Using Formative Assessments in the Standards-based Gradebook
5/23/2018
Best practice in standards-based learning is to omit formative assessments from student score calculation. Formatives are intended as practice to allow students to gain skills in a low-pressure environment (without fear of getting a “bad grade”). Formative scores should be analyzed by teachers to understand student learning and adapt/inform instruction to be most relevant and effective.
Summative assessments are intended for students to demonstrate their knowledge, and generate official scores. They are typically offered after students have demonstrated mastery on formatives (or instructional time expires). They are often combined with redos and corrections to reduce the high-stakes nature of summative assessment.

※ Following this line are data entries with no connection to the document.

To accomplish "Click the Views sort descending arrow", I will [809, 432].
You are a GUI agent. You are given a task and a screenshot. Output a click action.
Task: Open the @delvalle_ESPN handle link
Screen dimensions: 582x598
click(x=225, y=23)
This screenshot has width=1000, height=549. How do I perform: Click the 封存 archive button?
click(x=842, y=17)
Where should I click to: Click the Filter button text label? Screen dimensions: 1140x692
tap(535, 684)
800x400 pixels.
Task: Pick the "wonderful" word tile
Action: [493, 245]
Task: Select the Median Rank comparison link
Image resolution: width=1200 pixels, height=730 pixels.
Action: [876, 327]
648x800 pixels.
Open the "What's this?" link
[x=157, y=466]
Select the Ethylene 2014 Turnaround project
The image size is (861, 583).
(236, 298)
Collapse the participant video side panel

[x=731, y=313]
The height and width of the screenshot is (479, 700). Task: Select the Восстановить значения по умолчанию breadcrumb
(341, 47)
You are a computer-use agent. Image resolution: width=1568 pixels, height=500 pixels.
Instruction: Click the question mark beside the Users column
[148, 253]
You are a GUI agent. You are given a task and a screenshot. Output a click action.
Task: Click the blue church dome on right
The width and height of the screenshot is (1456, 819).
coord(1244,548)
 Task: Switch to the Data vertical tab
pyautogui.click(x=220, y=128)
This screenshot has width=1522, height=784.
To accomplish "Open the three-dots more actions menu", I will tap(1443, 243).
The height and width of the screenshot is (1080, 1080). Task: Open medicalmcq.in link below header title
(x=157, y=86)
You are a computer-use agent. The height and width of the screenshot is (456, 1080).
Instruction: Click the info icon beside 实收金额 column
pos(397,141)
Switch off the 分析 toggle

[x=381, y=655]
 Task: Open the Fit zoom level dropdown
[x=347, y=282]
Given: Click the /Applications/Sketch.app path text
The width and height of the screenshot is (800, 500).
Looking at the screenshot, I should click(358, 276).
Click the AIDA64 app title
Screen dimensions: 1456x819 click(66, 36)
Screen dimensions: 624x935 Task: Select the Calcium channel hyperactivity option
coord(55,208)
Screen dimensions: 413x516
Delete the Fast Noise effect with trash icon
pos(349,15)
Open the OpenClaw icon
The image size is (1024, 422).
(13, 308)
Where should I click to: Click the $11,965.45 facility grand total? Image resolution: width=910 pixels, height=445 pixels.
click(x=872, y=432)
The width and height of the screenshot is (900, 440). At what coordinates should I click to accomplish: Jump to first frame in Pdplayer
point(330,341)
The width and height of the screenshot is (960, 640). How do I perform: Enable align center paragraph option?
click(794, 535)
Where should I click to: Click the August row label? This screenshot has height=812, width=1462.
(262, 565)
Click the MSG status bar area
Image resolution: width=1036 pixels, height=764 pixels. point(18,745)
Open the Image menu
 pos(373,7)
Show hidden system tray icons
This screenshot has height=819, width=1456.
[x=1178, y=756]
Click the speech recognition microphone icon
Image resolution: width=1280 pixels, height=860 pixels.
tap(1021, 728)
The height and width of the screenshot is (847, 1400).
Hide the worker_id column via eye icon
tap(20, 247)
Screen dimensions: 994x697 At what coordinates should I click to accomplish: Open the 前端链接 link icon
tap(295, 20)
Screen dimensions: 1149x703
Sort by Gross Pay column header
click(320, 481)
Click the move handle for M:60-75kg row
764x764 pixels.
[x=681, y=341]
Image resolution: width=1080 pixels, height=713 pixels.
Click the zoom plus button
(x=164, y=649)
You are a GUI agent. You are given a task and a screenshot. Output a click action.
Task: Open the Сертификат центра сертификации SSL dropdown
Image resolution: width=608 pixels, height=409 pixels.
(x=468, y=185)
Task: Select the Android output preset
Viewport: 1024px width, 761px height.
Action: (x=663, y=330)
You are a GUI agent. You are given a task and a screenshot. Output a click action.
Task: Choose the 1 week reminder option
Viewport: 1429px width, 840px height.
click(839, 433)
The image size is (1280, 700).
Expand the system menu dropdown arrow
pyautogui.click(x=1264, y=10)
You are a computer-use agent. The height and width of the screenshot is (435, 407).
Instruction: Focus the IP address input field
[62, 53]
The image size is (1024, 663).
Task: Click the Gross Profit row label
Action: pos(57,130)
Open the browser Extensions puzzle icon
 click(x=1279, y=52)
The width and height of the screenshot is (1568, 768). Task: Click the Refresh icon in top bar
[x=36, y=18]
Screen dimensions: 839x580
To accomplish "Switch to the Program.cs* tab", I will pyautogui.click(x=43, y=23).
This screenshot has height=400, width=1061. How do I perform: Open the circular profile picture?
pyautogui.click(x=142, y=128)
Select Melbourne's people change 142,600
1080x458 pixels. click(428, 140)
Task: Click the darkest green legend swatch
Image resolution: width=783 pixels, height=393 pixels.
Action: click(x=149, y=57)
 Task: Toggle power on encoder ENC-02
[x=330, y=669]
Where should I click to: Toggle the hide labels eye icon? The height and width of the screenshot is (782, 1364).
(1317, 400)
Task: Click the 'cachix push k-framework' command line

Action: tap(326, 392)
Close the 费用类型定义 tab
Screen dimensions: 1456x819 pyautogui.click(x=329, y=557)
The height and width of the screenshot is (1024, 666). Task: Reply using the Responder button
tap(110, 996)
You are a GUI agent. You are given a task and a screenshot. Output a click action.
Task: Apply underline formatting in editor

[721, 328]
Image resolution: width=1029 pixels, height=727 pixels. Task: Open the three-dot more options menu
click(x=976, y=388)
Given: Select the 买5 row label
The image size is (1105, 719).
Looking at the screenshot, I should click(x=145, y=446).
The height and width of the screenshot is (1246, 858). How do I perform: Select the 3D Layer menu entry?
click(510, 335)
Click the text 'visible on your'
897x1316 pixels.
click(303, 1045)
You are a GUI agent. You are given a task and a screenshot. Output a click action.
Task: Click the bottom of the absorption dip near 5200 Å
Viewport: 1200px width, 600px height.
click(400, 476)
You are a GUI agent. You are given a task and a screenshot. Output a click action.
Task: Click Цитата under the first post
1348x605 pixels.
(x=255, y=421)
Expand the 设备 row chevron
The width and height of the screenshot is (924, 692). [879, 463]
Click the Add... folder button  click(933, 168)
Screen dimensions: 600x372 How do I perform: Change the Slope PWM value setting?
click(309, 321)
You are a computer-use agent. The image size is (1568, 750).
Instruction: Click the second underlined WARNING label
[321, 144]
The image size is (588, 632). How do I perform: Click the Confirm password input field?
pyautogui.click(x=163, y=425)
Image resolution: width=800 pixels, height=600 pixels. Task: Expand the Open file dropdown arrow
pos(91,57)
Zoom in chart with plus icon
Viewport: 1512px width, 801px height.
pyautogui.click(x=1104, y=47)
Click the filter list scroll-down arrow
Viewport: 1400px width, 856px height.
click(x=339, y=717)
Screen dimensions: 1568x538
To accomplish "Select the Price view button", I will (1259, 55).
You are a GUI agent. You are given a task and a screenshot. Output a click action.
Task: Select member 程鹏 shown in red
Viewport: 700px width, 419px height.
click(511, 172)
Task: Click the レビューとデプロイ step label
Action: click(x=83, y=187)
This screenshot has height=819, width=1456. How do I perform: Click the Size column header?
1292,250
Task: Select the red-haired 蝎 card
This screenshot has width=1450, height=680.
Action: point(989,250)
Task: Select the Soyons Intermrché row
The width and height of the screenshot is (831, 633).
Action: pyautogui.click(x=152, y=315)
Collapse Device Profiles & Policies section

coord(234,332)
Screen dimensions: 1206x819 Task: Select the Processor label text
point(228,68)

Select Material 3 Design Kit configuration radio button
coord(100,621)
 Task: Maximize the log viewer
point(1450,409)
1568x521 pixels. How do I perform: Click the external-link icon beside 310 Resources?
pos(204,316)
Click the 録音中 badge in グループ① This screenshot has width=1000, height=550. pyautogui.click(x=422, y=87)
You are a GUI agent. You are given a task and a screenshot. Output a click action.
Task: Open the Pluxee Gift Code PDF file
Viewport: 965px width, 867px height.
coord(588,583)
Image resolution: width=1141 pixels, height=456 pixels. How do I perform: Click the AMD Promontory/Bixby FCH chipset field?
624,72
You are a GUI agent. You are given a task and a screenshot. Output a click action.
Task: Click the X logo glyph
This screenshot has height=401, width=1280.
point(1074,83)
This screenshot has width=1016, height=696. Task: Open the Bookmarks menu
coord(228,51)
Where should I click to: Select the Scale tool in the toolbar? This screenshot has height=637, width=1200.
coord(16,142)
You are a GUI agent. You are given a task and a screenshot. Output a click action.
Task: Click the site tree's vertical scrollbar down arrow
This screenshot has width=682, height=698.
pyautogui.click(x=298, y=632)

As a result of these principles, many educators don’t enter formative scores into their standards-based gradebook. Why not? In most gradebook software, all scores are combined into standards-based scores, which are posted on the student/parent portal. This doesn’t provide a safe environment for practice. To inform instruction, teachers often keep their formative results in separate software (Google Sheets or a database program) and perform analysis there.
Most educators want to keep all data in one system only. We redesigned TeacherEase to better hold formative data, allowing analysis by teachers, while not showing it to students and parents. Here’s how it works:
Each assignment can be marked as “formative” (or summative).
Formative scores are not calculated into standards-based scores.
Formative assessments aren’t shown on the student/parent portal.
Teacher analytics can use summative scores only or include formatives.
These settings are the defaults, and can be configured for individual customer needs.
With these new features, the standards-based gradebook grows into a full data analysis tool. It can hold ALL of your standards-based performance data and generate powerful analysis that informs instruction. When combined with our “Longitudinal Data Analytics” module, it can also hold benchmark test results.
Here’s how it works. First each assignment can be marked as “Formative.”
Instructor Main > Standards-based Scores > Create Assignment
For easy visual identification, formatives are shown in a lighter color in the standards-based gradebook.
Instructor Main > Standards-based Scores > Create Assignment
Teachers can analyze formative data while keeping it hidden from students and parents. It’s easy to show/hide formative assessments, and temporarily include them into score calculation to gain insight into student learning. This is especially useful if no summative scores exist.
All analysis tools have the option of including or excluding formative assessment scores from calculations. This gives teachers maximum flexibility.
Instructor Main > Reports > Standards-based Score Analysis
There’s an option of showing or hiding formatives on student/parent portal. This is in addition to existing controls for hiding individual assignments.